Does it really make sense to speak of tense with
a modal? Aren't most modals invariant? Doesn't tense
require a change of form?
We must have been there is simply modal
perfect. If must is past tense, then what do we do with must
be there? The difference between them is not tense, but aspect.
Since perfect aspect gives a sense of completion, it will seem like past
tense, but that is true in all present perfect verb phrases (like She has
eaten.)
Perhaps historically would was past
tense of will, but they seem to me very independent at this juncture
in time. I would if I could but I can't so I won't.
Surely all of these have reference to present or future time. The
difference between I would go and I will go is attitude about
the conditions under which it will happen as opposed to the certainty of
it happening. To think of one as the past tense version of the other
would be terribly misleading.
Can we think of used to as past tense
if there is no use to?
The auxiliaries in question are finite auxiliaries,
the auxiliaries which make the verb phrase a finite verb phrase (and an
arguable proposition) by grounding the statement in modality and/or tense.
By modality, I think we should understand the attitude of the speaker as
being expressed. It is generally a present tense attitude even if
toward past or future time.
She has been equals present perfect.
She might have been adds the notion
of uncertainty.
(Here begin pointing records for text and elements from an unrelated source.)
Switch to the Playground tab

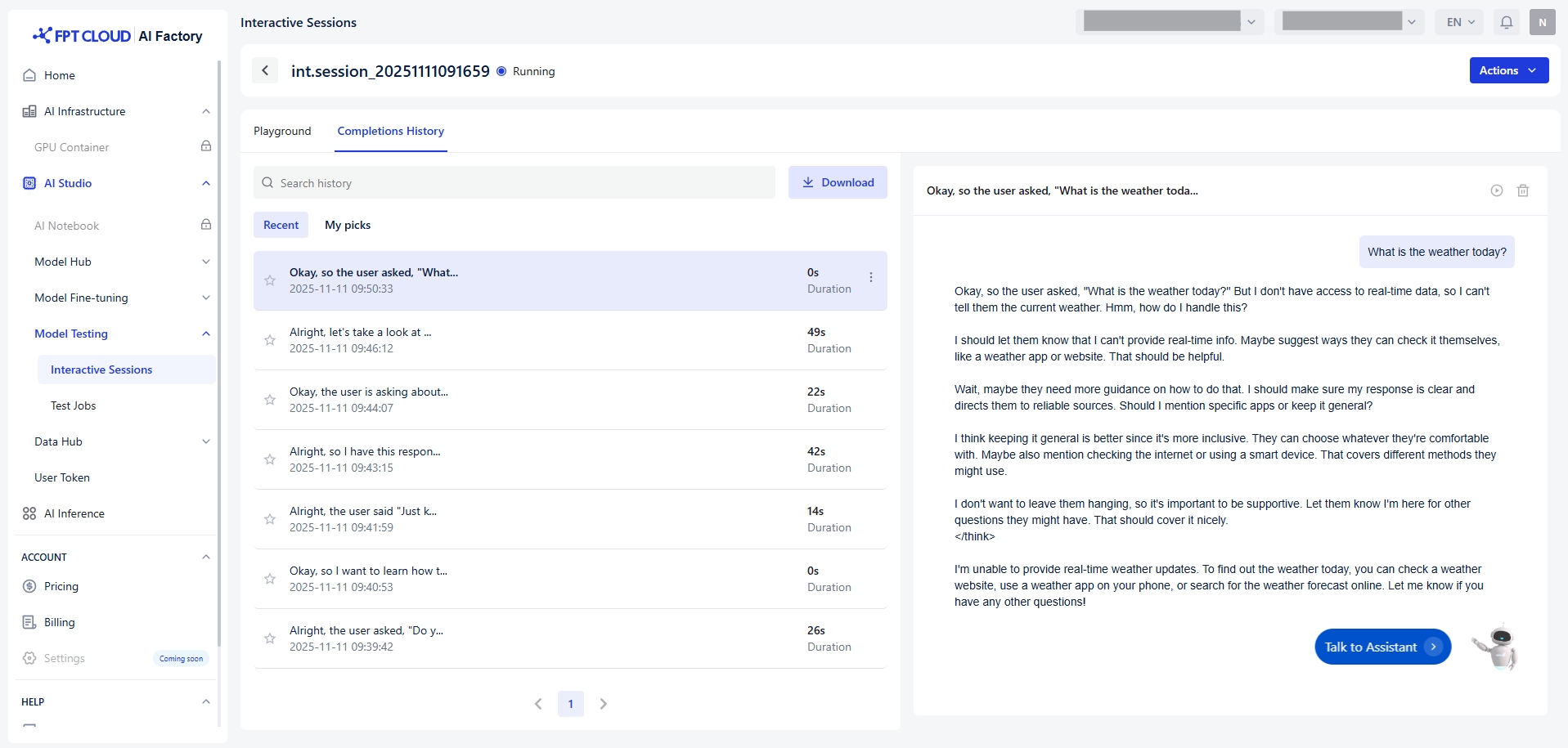282,131
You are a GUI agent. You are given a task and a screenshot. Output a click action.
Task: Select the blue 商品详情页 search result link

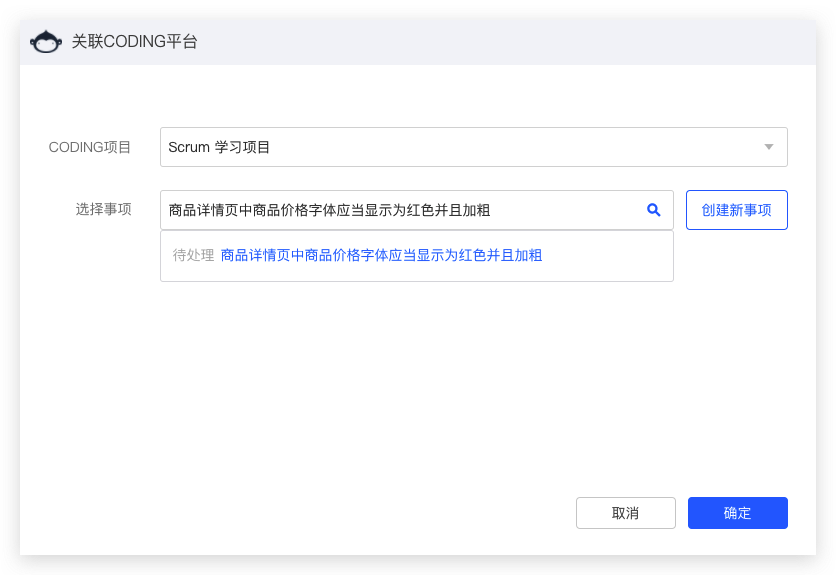pos(381,255)
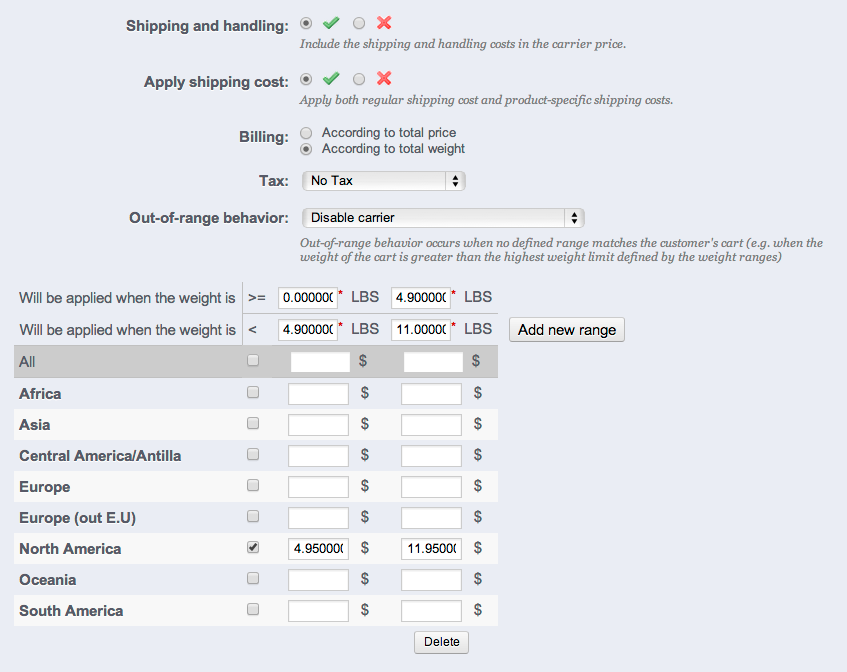Disable Apply shipping cost via no radio
847x672 pixels.
coord(360,79)
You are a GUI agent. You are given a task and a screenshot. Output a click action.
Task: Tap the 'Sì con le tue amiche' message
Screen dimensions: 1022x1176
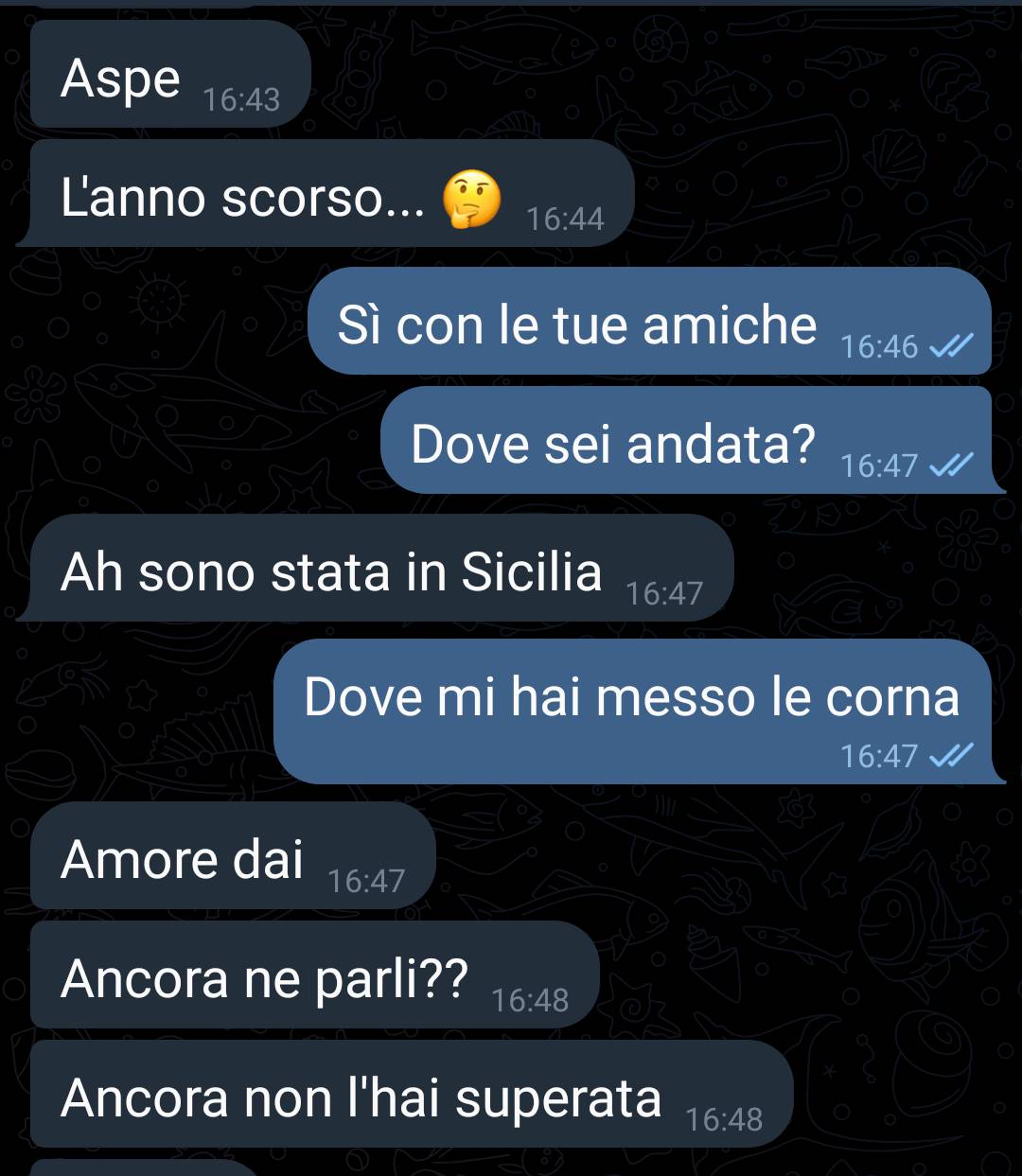click(x=649, y=321)
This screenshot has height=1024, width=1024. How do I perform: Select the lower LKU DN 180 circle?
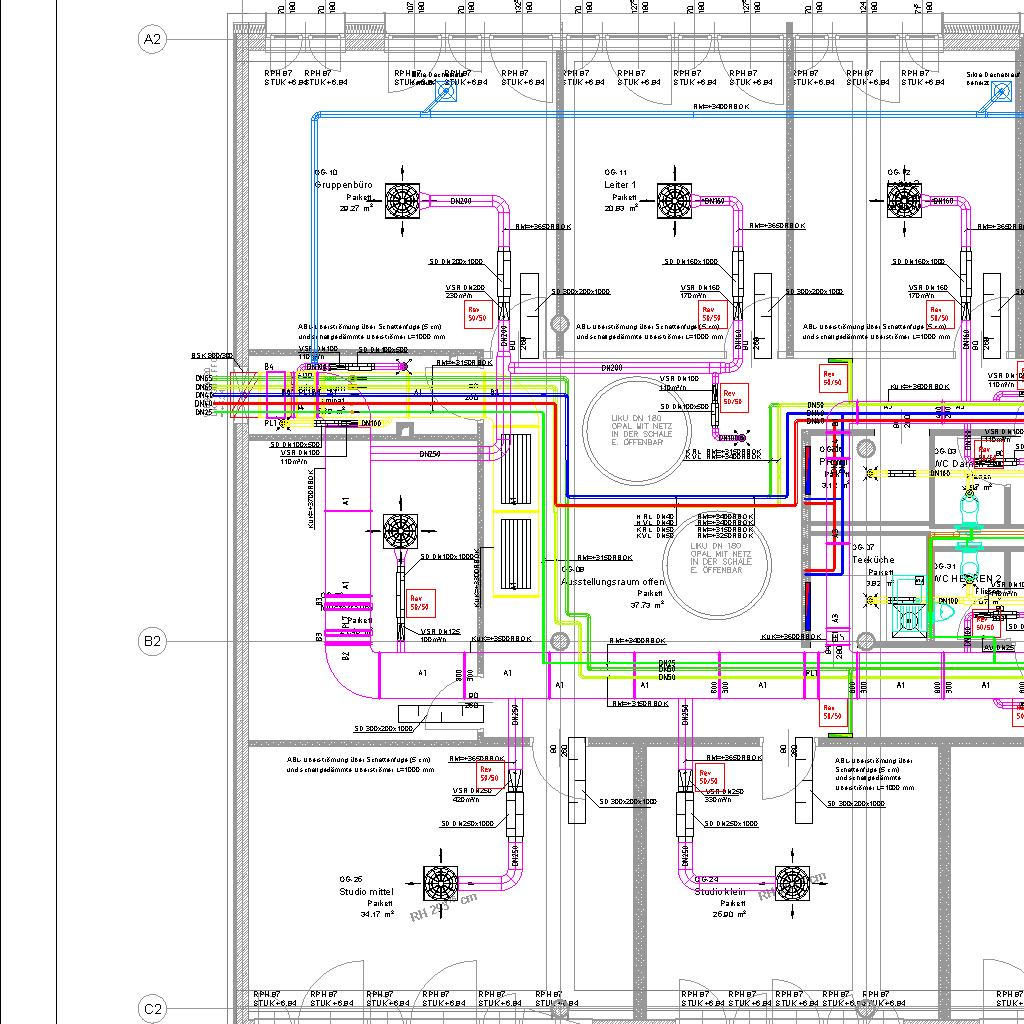click(x=717, y=569)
It is a statement about the possibility of it having happened.
The idea would be that in the present moment of my speaking, I believe
it is possible that she has been. She should have been adds
attitudes about desirability or obligation.
We can say she had been, (past plus
perfect), and might have been (modal perfect) but there is
no equivalent for She might had been (modal plus past plus perfect)
or even might has been (modal plus present plus perfect.)
We do have periphrastic forms that
allow us to combine modality with tense and also allow us to compound
modality, but generally speaking the finite role happens only once in a
verb phrase. The finite auxiliary is also the auxiliary that moves
to the front of the clause when we turn it from statement into question.
She will go equals statement. Will she go equals question.
The mood element (grammatical subject plus finite verb) is at the heart
of what makes a sentence a sentence in traditional grammar, a much better
way of talking about it than the grossly misleading complete thought.
There may be competing ways to analyze this,
but this is the one that makes the most sense to me.